-------- Dataset entries --------

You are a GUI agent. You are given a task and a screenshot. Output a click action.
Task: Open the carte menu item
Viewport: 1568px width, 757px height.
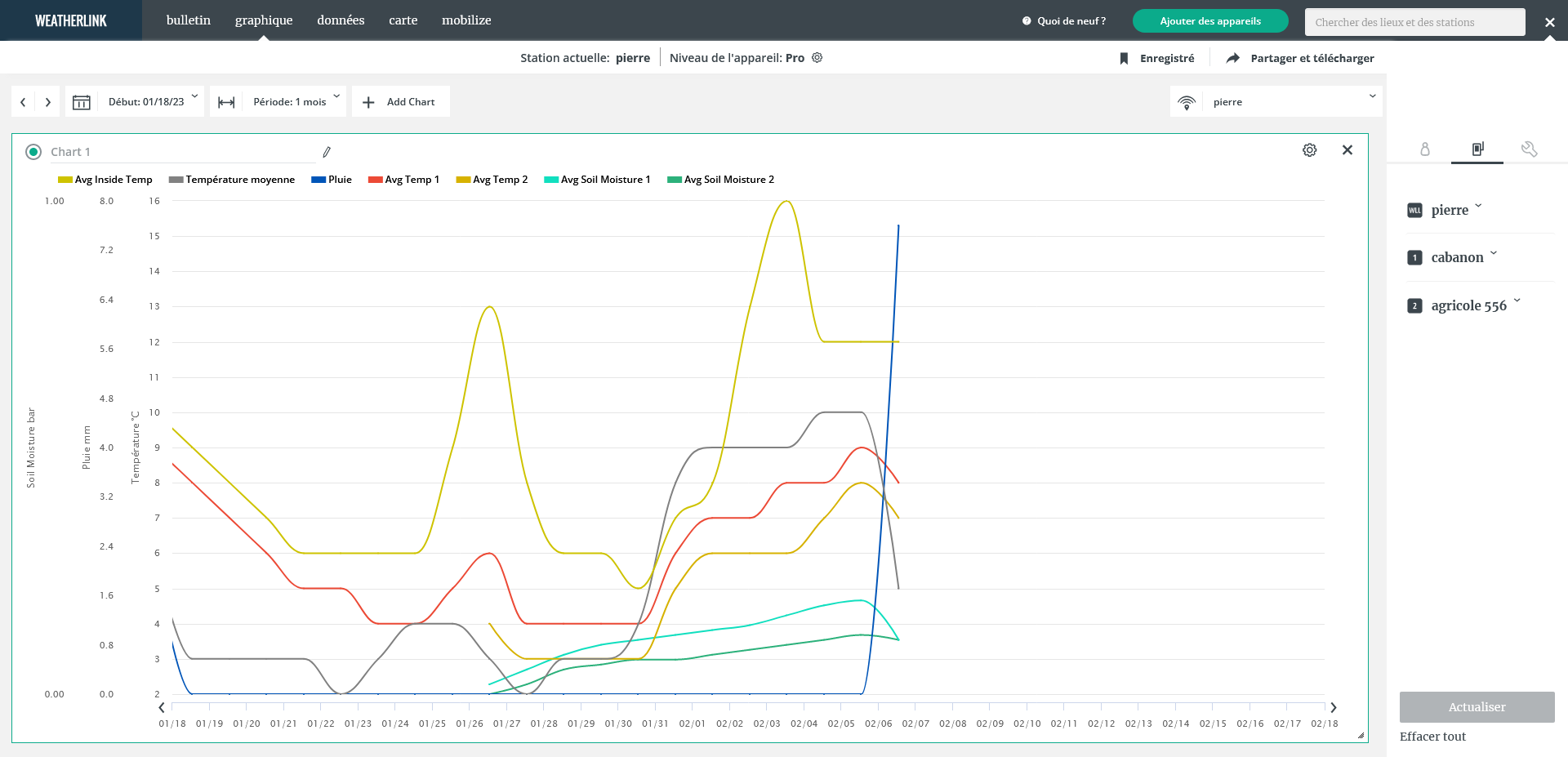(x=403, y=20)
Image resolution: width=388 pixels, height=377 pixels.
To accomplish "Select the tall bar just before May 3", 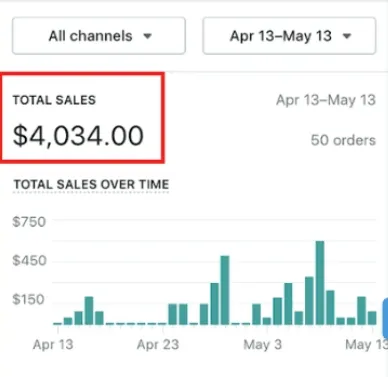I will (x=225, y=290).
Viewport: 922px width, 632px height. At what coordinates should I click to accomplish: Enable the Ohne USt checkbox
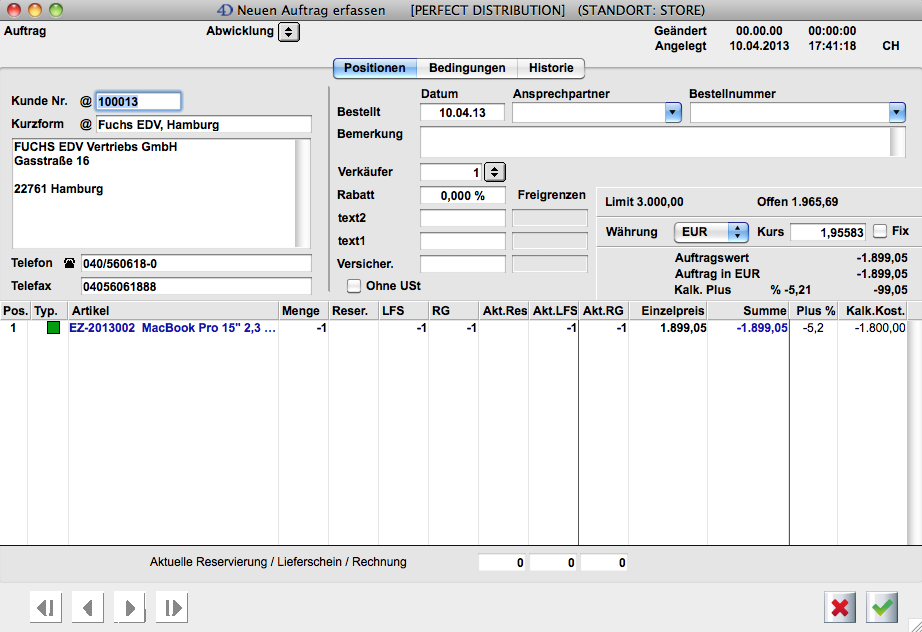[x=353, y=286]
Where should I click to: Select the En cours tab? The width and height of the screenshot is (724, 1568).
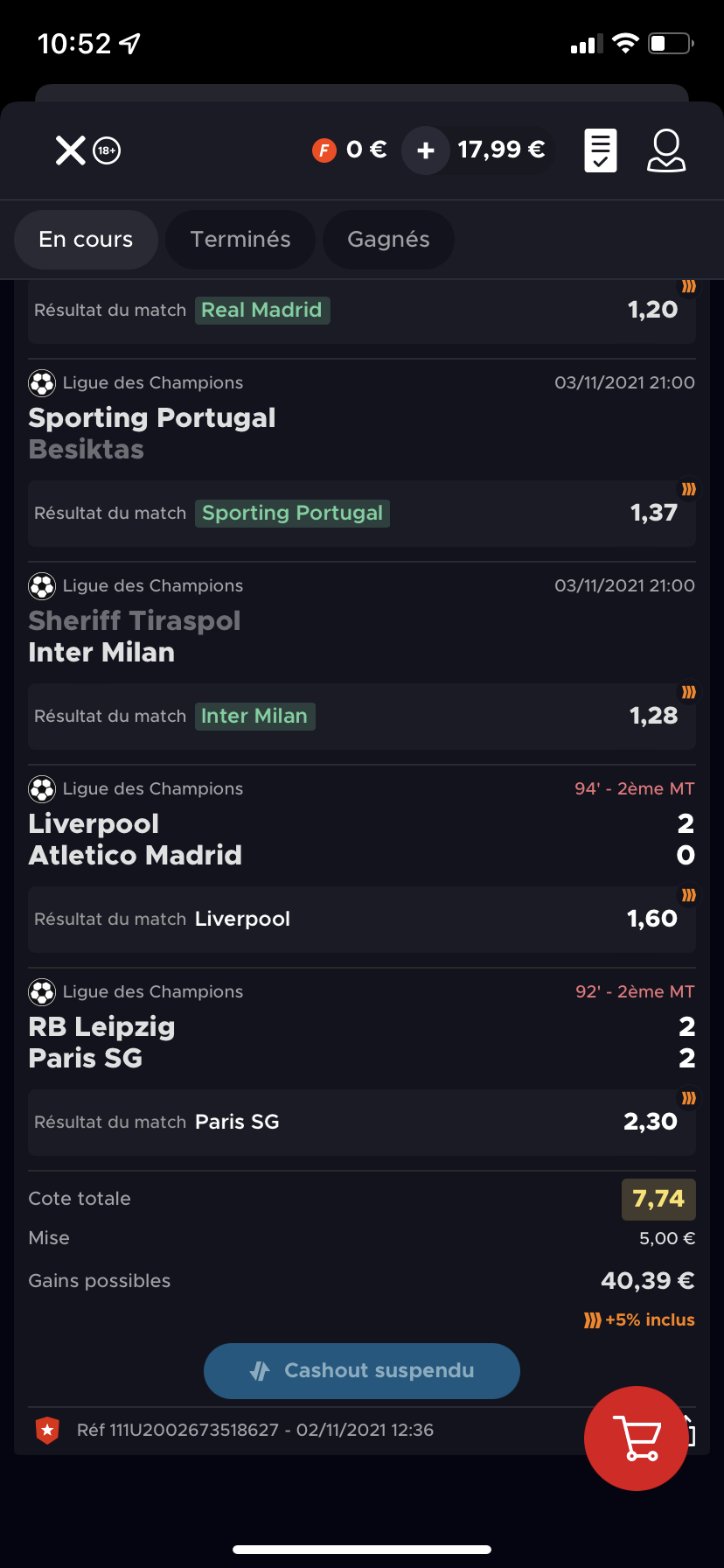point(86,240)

--------
-------- Dataset entries --------

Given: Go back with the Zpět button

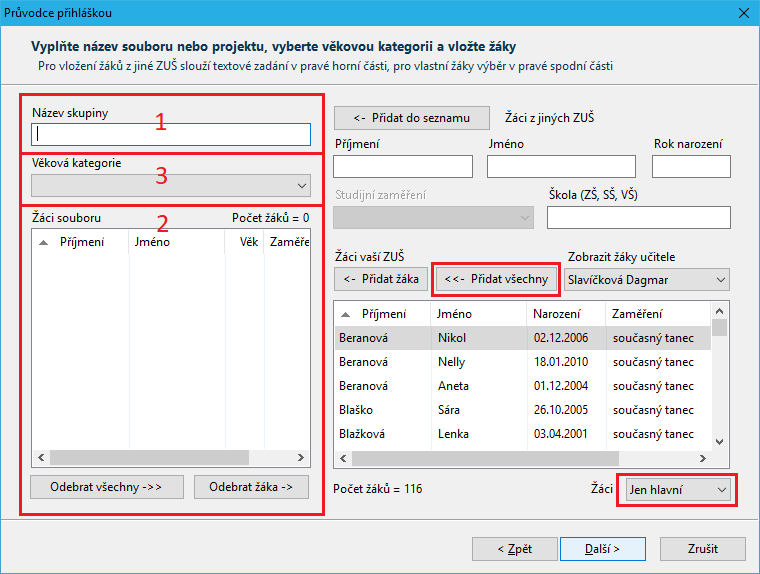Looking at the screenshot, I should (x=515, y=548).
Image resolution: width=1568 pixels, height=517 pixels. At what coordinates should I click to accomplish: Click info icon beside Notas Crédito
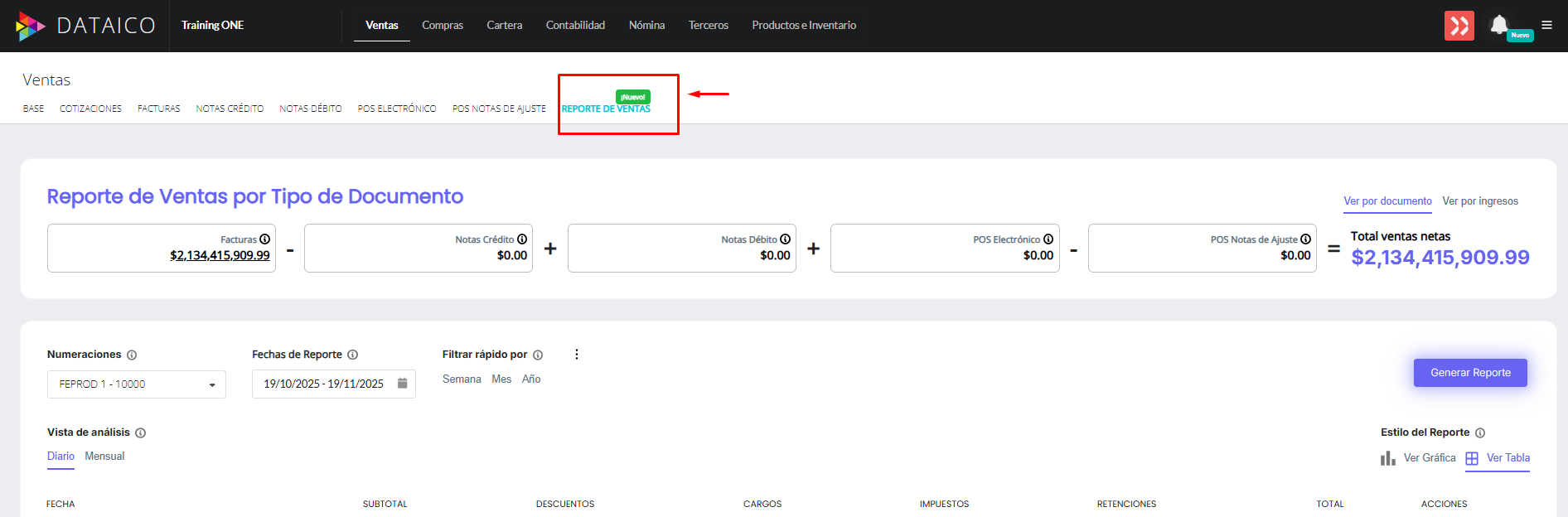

--------
-------- Dataset entries --------

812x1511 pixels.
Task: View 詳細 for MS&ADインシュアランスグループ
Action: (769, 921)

--------

In the listing above, find the line containing "You are a GUI" and the line containing "Image resolution: width=388", then output those two lines and everything between them exactly as written, without the images.

You are a GUI agent. You are given a task and a screenshot. Output a click action.
Task: Open the carte menu item
Viewport: 1568px width, 757px height.
(x=403, y=20)
Image resolution: width=388 pixels, height=377 pixels.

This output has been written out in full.